Task details:
Below are some records; write them all out again exactly.

..............................

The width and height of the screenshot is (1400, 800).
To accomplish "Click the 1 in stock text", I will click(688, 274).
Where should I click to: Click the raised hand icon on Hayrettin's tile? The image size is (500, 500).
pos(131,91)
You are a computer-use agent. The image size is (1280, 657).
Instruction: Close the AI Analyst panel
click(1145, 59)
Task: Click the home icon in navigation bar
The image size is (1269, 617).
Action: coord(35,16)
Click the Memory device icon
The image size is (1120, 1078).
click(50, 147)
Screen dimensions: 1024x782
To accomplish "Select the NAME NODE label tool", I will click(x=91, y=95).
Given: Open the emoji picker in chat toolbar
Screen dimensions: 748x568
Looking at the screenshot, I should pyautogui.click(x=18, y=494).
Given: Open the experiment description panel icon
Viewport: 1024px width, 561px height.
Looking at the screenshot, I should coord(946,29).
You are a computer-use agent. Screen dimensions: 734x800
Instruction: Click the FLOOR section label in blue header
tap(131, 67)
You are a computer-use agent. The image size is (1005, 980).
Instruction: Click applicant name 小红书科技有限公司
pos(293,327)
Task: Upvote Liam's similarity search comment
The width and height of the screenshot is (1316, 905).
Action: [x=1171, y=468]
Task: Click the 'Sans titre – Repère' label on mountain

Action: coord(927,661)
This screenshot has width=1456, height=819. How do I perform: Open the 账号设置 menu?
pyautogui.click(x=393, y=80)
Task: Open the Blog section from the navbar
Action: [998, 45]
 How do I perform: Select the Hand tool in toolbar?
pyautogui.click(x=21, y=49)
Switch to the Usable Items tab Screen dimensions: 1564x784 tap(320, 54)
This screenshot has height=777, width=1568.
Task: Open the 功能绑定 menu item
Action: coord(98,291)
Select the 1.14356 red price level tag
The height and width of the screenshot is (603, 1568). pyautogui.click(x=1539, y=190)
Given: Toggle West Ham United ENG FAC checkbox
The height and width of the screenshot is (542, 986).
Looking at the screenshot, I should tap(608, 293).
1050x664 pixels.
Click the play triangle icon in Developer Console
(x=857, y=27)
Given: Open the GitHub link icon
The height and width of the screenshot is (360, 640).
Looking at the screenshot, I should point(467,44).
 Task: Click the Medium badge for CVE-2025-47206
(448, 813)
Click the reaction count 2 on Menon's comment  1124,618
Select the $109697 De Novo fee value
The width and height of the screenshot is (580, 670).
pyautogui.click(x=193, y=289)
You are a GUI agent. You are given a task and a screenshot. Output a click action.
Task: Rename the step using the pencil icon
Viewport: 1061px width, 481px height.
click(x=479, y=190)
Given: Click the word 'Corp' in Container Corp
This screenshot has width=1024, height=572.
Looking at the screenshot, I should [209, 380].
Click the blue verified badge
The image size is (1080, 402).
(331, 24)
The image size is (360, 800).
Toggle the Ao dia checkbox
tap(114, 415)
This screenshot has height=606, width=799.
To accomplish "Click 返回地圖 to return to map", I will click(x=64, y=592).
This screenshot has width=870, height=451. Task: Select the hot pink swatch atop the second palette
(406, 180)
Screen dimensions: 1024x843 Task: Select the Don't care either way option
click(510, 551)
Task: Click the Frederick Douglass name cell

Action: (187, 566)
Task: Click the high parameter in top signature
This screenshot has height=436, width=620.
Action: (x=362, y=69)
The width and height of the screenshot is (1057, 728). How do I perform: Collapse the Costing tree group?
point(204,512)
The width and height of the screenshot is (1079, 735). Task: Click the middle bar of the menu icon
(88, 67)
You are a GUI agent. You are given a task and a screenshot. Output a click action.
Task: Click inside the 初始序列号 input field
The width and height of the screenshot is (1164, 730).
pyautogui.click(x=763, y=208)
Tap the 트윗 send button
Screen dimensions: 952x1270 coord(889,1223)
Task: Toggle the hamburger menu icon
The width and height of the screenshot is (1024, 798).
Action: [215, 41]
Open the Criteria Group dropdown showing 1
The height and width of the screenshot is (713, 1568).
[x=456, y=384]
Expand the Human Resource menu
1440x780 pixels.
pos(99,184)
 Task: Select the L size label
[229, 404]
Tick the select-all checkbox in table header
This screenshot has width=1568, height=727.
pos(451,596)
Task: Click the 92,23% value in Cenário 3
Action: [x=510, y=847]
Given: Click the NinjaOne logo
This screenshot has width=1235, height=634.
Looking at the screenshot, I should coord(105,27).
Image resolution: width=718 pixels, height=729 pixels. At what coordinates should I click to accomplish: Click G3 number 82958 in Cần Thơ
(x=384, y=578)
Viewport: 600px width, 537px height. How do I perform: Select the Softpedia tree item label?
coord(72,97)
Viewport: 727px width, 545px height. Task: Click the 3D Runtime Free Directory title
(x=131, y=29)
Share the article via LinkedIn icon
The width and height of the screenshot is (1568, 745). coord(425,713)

..............................

Exercise output:
The width and height of the screenshot is (1400, 800).
To accomplish "Click the 1 in stock text", I will click(688, 274).
Where should I click to: Click the raised hand icon on Hayrettin's tile? The image size is (500, 500).
pos(131,91)
You are a computer-use agent. The image size is (1280, 657).
Instruction: Close the AI Analyst panel
click(1145, 59)
Task: Click the home icon in navigation bar
The image size is (1269, 617).
Action: coord(35,16)
Click the Memory device icon
The image size is (1120, 1078).
click(50, 147)
Screen dimensions: 1024x782
To accomplish "Select the NAME NODE label tool", I will click(x=91, y=95).
Given: Open the emoji picker in chat toolbar
Screen dimensions: 748x568
Looking at the screenshot, I should pyautogui.click(x=18, y=494).
Given: Open the experiment description panel icon
Viewport: 1024px width, 561px height.
Looking at the screenshot, I should coord(946,29).
You are a computer-use agent. Screen dimensions: 734x800
Instruction: Click the FLOOR section label in blue header
tap(131, 67)
You are a computer-use agent. The image size is (1005, 980).
Instruction: Click applicant name 小红书科技有限公司
pos(293,327)
Task: Upvote Liam's similarity search comment
The width and height of the screenshot is (1316, 905).
Action: [x=1171, y=468]
Task: Click the 'Sans titre – Repère' label on mountain

Action: coord(927,661)
This screenshot has width=1456, height=819. How do I perform: Open the 账号设置 menu?
pyautogui.click(x=393, y=80)
Task: Open the Blog section from the navbar
Action: [998, 45]
 How do I perform: Select the Hand tool in toolbar?
pyautogui.click(x=21, y=49)
Switch to the Usable Items tab Screen dimensions: 1564x784 tap(320, 54)
This screenshot has height=777, width=1568.
Task: Open the 功能绑定 menu item
Action: coord(98,291)
Select the 1.14356 red price level tag
The height and width of the screenshot is (603, 1568). pyautogui.click(x=1539, y=190)
Given: Toggle West Ham United ENG FAC checkbox
The height and width of the screenshot is (542, 986).
Looking at the screenshot, I should tap(608, 293).
1050x664 pixels.
Click the play triangle icon in Developer Console
(x=857, y=27)
Given: Open the GitHub link icon
The height and width of the screenshot is (360, 640).
Looking at the screenshot, I should point(467,44).
 Task: Click the Medium badge for CVE-2025-47206
(448, 813)
Click the reaction count 2 on Menon's comment  1124,618
Select the $109697 De Novo fee value
The width and height of the screenshot is (580, 670).
pyautogui.click(x=193, y=289)
You are a GUI agent. You are given a task and a screenshot. Output a click action.
Task: Rename the step using the pencil icon
Viewport: 1061px width, 481px height.
click(x=479, y=190)
Given: Click the word 'Corp' in Container Corp
This screenshot has width=1024, height=572.
Looking at the screenshot, I should [209, 380].
Click the blue verified badge
The image size is (1080, 402).
(331, 24)
The image size is (360, 800).
Toggle the Ao dia checkbox
tap(114, 415)
This screenshot has height=606, width=799.
To accomplish "Click 返回地圖 to return to map", I will click(x=64, y=592).
This screenshot has width=870, height=451. Task: Select the hot pink swatch atop the second palette
(406, 180)
Screen dimensions: 1024x843 Task: Select the Don't care either way option
click(510, 551)
Task: Click the Frederick Douglass name cell

Action: (187, 566)
Task: Click the high parameter in top signature
This screenshot has height=436, width=620.
Action: (x=362, y=69)
The width and height of the screenshot is (1057, 728). How do I perform: Collapse the Costing tree group?
point(204,512)
The width and height of the screenshot is (1079, 735). Task: Click the middle bar of the menu icon
(88, 67)
You are a GUI agent. You are given a task and a screenshot. Output a click action.
Task: Click inside the 初始序列号 input field
The width and height of the screenshot is (1164, 730).
pyautogui.click(x=763, y=208)
Tap the 트윗 send button
Screen dimensions: 952x1270 coord(889,1223)
Task: Toggle the hamburger menu icon
The width and height of the screenshot is (1024, 798).
Action: [215, 41]
Open the Criteria Group dropdown showing 1
The height and width of the screenshot is (713, 1568).
[x=456, y=384]
Expand the Human Resource menu
1440x780 pixels.
pos(99,184)
 Task: Select the L size label
[229, 404]
Tick the select-all checkbox in table header
This screenshot has width=1568, height=727.
pos(451,596)
Task: Click the 92,23% value in Cenário 3
Action: [x=510, y=847]
Given: Click the NinjaOne logo
This screenshot has width=1235, height=634.
Looking at the screenshot, I should coord(105,27).
Image resolution: width=718 pixels, height=729 pixels. At what coordinates should I click to accomplish: Click G3 number 82958 in Cần Thơ
(x=384, y=578)
Viewport: 600px width, 537px height. How do I perform: Select the Softpedia tree item label?
coord(72,97)
Viewport: 727px width, 545px height. Task: Click the 3D Runtime Free Directory title
(x=131, y=29)
Share the article via LinkedIn icon
The width and height of the screenshot is (1568, 745). coord(425,713)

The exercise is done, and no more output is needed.